“Tenet” is a bad movie, and not just by its director Christopher Nolan’s (one of Hollywood’s most bankable directors) standards. It is genuinely, for the most part, unentertaining and sometimes a downright chore to sit through. The film follows an unnamed spy (played by John David Washington) as he must unravel and end a plot that could potentially cause World War III, an evil plan in which objects physically move backwards in time.
The less said about the plot of “Tenet,” the better. Not because it’s one of those movies that’s best seen going in blind, but because if I tried to explain what’s actually happening in this movie, this review would be the length of a short story.
Fans of Nolan know him for his layered, labyrinth-like stories, and it feels like he’s trying to outdo himself with “Tenet.” There were large chunks of this film where I had no idea what was going on and had to look it up on my phone in the theater. With the success of his films like “The Dark Knight” trilogy, “Inception” and “Interstellar,” Nolan solidified himself as one of the few, and certainly the best, directors to be able to fuse big-brain ideas and concepts with big-budget thrills and actions. With “Tenet,” Nolan seems to have taken the mythical level of creative freedom he has earned himself, and become lost in it.
There are probably answers to the many confusing plot points and moments in the film, but everything happening around them is so dull that it fails to create a mystery that I want to figure out. Look at “Inception,” an equally high-concept and convoluted film. What makes “Inception” work is that it creates investment in its actual story. It’s not the most emotional film (Nolan’s never are) but there are interesting, dynamic and hard hitting situations, whereas “Tenet” lacks this entirely and hangs everything on how cool its central concept is (which, I mean, things moving backwards in time isn’t that cool).
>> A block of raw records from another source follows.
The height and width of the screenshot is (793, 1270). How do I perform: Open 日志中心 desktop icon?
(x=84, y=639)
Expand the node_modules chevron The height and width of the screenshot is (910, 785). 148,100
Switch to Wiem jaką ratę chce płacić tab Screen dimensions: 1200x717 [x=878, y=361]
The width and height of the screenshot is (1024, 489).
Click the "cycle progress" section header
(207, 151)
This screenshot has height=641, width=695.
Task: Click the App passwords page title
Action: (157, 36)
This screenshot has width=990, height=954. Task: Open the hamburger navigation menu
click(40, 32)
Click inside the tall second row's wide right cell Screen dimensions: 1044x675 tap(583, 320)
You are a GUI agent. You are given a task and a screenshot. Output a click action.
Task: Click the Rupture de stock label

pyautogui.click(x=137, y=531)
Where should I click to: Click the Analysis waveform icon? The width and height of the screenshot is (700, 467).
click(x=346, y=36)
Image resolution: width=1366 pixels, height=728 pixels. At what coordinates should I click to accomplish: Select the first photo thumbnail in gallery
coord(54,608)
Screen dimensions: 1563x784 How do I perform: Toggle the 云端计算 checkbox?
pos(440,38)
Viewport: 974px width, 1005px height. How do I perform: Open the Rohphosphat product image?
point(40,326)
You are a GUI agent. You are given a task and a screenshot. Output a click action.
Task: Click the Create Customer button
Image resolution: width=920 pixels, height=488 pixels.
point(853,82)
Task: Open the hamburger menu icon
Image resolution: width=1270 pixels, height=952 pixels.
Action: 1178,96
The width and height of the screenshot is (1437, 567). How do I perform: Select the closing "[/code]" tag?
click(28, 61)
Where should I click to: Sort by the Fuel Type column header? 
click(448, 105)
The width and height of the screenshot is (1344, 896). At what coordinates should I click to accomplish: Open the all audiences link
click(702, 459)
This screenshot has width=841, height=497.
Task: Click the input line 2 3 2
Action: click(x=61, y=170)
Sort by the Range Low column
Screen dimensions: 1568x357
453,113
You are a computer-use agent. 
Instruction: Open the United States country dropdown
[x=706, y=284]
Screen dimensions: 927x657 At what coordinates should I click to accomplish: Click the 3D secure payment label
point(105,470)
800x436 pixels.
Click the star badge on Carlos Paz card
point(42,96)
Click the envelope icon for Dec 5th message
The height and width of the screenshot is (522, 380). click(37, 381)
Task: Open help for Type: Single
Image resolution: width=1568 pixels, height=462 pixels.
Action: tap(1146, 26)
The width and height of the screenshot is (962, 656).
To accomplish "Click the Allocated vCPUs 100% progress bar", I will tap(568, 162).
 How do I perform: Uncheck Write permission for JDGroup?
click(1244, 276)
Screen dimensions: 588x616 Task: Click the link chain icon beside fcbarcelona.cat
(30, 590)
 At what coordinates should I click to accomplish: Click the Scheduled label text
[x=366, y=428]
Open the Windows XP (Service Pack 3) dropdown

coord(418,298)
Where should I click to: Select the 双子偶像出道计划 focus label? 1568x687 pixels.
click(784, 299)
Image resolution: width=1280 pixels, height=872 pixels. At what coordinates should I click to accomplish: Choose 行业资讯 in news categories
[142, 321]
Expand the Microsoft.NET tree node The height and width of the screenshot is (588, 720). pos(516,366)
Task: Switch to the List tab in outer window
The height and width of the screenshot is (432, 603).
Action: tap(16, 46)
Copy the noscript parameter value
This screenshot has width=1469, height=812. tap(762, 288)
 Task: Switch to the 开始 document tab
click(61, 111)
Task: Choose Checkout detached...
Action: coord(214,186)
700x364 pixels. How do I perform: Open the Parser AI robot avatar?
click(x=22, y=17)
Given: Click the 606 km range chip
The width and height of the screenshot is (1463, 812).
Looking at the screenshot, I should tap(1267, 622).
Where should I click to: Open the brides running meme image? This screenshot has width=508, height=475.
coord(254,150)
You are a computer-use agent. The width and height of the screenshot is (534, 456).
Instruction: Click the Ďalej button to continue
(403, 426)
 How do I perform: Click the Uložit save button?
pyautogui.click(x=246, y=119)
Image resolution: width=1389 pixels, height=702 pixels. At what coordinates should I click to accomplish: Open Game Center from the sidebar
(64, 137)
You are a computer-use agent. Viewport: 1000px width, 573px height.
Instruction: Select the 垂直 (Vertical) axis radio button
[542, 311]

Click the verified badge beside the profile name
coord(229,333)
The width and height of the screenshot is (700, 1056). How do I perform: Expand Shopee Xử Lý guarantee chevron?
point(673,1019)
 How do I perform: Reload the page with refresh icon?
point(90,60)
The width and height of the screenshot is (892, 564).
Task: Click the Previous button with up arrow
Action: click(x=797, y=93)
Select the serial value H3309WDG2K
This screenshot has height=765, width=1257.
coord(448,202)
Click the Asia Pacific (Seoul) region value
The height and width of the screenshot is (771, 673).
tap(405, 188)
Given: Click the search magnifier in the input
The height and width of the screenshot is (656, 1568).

Outside of that, the film has some very glaring technical problems, which is strange for a movie of this size. The sound design is very lopsided, with the music and sound effects sometimes completely drowning out the dialogue. The score, composed by Ludwig Goransson, is also hit and miss. Droning and booming, oppressive and snazzy, it is constantly toeing the line between brilliant and headache inducing.
The actors in the film seem like they’re all just going through the motions, except for Kenneth Branaugh, who seemed to be having the time of his life as the film’s schlocky Russian villain. It’s hard to blame them, though, as most of the lines in this film are so eye-rollingly bland, there probably isn’t any other way to say them convincingly.
“Tenet” is another let down in a year of let downs. Nolan is undoubtedly one of the best directors working today, and his output has been ludicrously consistent. But “Tenet” feels like a total outlier, like a lazy imitation of better work. Certainly, any working artist can have a dud every now and then, but if you’re going to risk your health to see a movie, this one probably isn’t worth it.